Update 1: One of our commenters has pointed out that GameMaker: Studio already lets developers publish their games onto the Workshop direct.
Original story: Valve's Steam Greenlight initiative could be coming to an end as a new engine claims developers can skip the approval process and publish a game straight to the store.
The Leadwerks game engine has been integrated into Steam Workshop, enabling developers to share user-generated assets, much like the Unity Asset Store.
However, it was also claimed games using the engine can be published to Steam via the Workshop too, circumventing the Greenlight process entirely.
The statement read: “Game content isn’t the only thing that can be distributed through the Leadwerks Workshop. Games themselves can be published to Steam via the Workshop, with no waiting period and no approval process. This allows developers to get their game in front of an audience and build a following, without going through the Greenlight process.”
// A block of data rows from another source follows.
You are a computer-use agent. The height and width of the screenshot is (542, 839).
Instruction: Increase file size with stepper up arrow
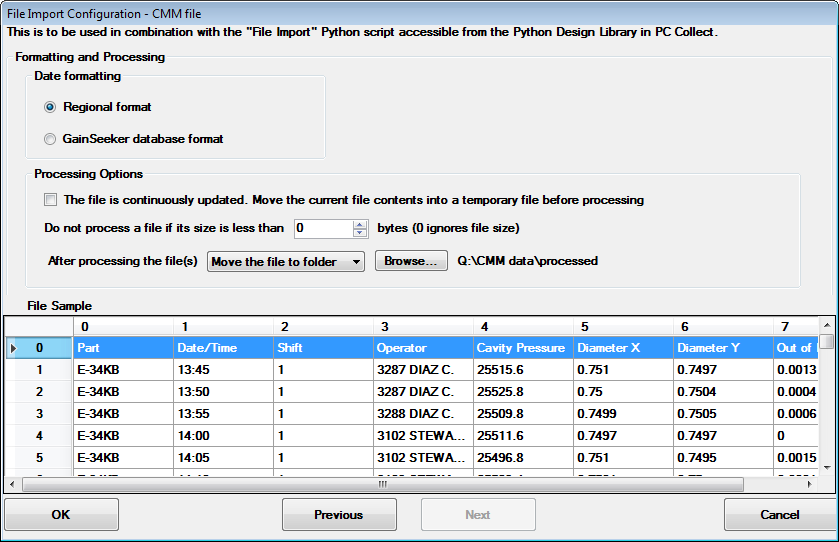[361, 224]
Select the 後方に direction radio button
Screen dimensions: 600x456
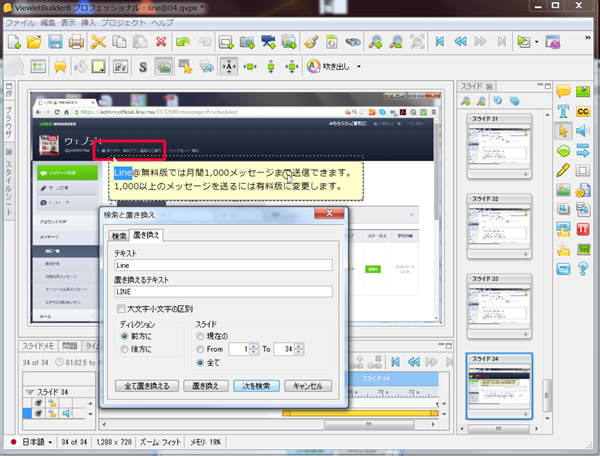click(125, 349)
It is not clear how this works however, given Valve has long had some form of control over what content is available on its store. If there is now no approval process, it could raise new quality and legal issues on the Steam store, with developers essentially able to upload whatever they like.
We have reached out to Valve and Leadwerks for clarification on the matter.
Steam Greenlight was launched in 2012 as Valve looked to hand over much of the approval process to users following large bottlenecks in the number of submissions to the store.
However, a number of developers and Valve itself have since claimed the community-voting scheme will be abolished and replaced by a user-curated platform.
This year has already seen a large number of games hit the Steam store, with some suggesting the indie bubble may have burst on PC as a result.